* TASK INSTRUCTIONS:
Would you please output the records exactly as they appear below?

* SUPPLIED RECORDS:

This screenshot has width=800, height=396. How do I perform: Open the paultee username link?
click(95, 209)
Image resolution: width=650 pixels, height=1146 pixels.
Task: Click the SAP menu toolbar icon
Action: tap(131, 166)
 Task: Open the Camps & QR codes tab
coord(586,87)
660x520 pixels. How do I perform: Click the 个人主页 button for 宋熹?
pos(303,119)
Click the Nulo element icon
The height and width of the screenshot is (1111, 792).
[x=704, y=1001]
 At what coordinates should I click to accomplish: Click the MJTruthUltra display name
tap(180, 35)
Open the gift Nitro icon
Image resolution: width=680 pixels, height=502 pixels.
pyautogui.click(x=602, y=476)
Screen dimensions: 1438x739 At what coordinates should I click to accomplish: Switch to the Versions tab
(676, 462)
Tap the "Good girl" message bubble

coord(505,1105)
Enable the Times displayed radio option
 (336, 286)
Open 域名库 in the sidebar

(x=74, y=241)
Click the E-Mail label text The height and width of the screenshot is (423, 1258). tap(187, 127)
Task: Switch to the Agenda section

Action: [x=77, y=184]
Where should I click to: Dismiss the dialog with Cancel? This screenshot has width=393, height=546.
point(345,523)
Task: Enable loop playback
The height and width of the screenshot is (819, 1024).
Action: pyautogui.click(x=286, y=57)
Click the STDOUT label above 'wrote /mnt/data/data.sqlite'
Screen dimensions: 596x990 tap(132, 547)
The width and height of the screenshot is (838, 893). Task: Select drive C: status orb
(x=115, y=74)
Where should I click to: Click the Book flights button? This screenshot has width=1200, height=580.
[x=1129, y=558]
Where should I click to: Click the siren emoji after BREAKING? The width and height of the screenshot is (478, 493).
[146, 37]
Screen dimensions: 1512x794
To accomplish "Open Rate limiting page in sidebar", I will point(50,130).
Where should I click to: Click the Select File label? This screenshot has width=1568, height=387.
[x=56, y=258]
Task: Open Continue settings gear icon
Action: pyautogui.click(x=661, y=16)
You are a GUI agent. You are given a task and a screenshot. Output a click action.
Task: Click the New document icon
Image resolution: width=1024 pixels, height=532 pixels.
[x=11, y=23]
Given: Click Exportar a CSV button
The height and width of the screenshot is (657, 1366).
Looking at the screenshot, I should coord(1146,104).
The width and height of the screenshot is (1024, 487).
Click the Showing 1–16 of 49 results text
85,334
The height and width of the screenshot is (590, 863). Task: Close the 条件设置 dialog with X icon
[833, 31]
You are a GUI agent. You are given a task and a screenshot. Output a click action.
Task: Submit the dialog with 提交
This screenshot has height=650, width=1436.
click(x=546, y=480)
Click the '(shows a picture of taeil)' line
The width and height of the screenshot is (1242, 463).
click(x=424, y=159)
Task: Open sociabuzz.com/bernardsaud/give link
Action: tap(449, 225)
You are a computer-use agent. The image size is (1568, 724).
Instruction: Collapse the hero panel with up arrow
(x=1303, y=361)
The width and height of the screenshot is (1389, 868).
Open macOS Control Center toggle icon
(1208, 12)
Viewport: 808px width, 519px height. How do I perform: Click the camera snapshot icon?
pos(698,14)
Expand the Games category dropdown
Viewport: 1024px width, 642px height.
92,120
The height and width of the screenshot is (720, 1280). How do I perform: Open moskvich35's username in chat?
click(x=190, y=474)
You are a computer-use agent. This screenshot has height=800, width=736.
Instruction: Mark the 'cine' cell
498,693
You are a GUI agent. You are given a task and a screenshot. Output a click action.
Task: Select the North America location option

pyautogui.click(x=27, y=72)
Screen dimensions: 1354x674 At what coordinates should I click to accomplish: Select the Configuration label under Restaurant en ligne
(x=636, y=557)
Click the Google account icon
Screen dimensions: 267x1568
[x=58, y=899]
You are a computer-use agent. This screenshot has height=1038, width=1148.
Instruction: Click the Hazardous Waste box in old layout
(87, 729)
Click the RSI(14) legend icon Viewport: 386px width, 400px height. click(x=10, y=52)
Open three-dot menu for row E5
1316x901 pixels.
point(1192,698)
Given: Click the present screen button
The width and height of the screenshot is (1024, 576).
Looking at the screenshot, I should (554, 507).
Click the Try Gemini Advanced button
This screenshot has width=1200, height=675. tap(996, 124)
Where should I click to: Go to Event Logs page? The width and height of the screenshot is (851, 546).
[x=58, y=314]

* REPLY:
This screenshot has width=800, height=396. How do I perform: Open the paultee username link?
click(95, 209)
Image resolution: width=650 pixels, height=1146 pixels.
Task: Click the SAP menu toolbar icon
Action: tap(131, 166)
 Task: Open the Camps & QR codes tab
coord(586,87)
660x520 pixels. How do I perform: Click the 个人主页 button for 宋熹?
pos(303,119)
Click the Nulo element icon
The height and width of the screenshot is (1111, 792).
[x=704, y=1001]
 At what coordinates should I click to accomplish: Click the MJTruthUltra display name
tap(180, 35)
Open the gift Nitro icon
Image resolution: width=680 pixels, height=502 pixels.
pyautogui.click(x=602, y=476)
Screen dimensions: 1438x739 At what coordinates should I click to accomplish: Switch to the Versions tab
(676, 462)
Tap the "Good girl" message bubble

coord(505,1105)
Enable the Times displayed radio option
 (336, 286)
Open 域名库 in the sidebar

(x=74, y=241)
Click the E-Mail label text The height and width of the screenshot is (423, 1258). tap(187, 127)
Task: Switch to the Agenda section

Action: [x=77, y=184]
Where should I click to: Dismiss the dialog with Cancel? This screenshot has width=393, height=546.
point(345,523)
Task: Enable loop playback
The height and width of the screenshot is (819, 1024).
Action: pyautogui.click(x=286, y=57)
Click the STDOUT label above 'wrote /mnt/data/data.sqlite'
Screen dimensions: 596x990 tap(132, 547)
The width and height of the screenshot is (838, 893). Task: Select drive C: status orb
(x=115, y=74)
Where should I click to: Click the Book flights button? This screenshot has width=1200, height=580.
[x=1129, y=558]
Where should I click to: Click the siren emoji after BREAKING? The width and height of the screenshot is (478, 493).
[146, 37]
Screen dimensions: 1512x794
To accomplish "Open Rate limiting page in sidebar", I will point(50,130).
Where should I click to: Click the Select File label? This screenshot has width=1568, height=387.
[x=56, y=258]
Task: Open Continue settings gear icon
Action: pyautogui.click(x=661, y=16)
You are a GUI agent. You are given a task and a screenshot. Output a click action.
Task: Click the New document icon
Image resolution: width=1024 pixels, height=532 pixels.
[x=11, y=23]
Given: Click Exportar a CSV button
The height and width of the screenshot is (657, 1366).
Looking at the screenshot, I should coord(1146,104).
The width and height of the screenshot is (1024, 487).
Click the Showing 1–16 of 49 results text
85,334
The height and width of the screenshot is (590, 863). Task: Close the 条件设置 dialog with X icon
[833, 31]
You are a GUI agent. You are given a task and a screenshot. Output a click action.
Task: Submit the dialog with 提交
This screenshot has height=650, width=1436.
click(x=546, y=480)
Click the '(shows a picture of taeil)' line
The width and height of the screenshot is (1242, 463).
click(x=424, y=159)
Task: Open sociabuzz.com/bernardsaud/give link
Action: tap(449, 225)
You are a computer-use agent. The image size is (1568, 724).
Instruction: Collapse the hero panel with up arrow
(x=1303, y=361)
The width and height of the screenshot is (1389, 868).
Open macOS Control Center toggle icon
(1208, 12)
Viewport: 808px width, 519px height. How do I perform: Click the camera snapshot icon?
pos(698,14)
Expand the Games category dropdown
Viewport: 1024px width, 642px height.
92,120
The height and width of the screenshot is (720, 1280). How do I perform: Open moskvich35's username in chat?
click(x=190, y=474)
You are a computer-use agent. This screenshot has height=800, width=736.
Instruction: Mark the 'cine' cell
498,693
You are a GUI agent. You are given a task and a screenshot. Output a click action.
Task: Select the North America location option

pyautogui.click(x=27, y=72)
Screen dimensions: 1354x674 At what coordinates should I click to accomplish: Select the Configuration label under Restaurant en ligne
(x=636, y=557)
Click the Google account icon
Screen dimensions: 267x1568
[x=58, y=899]
You are a computer-use agent. This screenshot has height=1038, width=1148.
Instruction: Click the Hazardous Waste box in old layout
(87, 729)
Click the RSI(14) legend icon Viewport: 386px width, 400px height. click(x=10, y=52)
Open three-dot menu for row E5
1316x901 pixels.
point(1192,698)
Given: Click the present screen button
The width and height of the screenshot is (1024, 576).
Looking at the screenshot, I should (554, 507).
Click the Try Gemini Advanced button
This screenshot has width=1200, height=675. tap(996, 124)
Where should I click to: Go to Event Logs page? The width and height of the screenshot is (851, 546).
[x=58, y=314]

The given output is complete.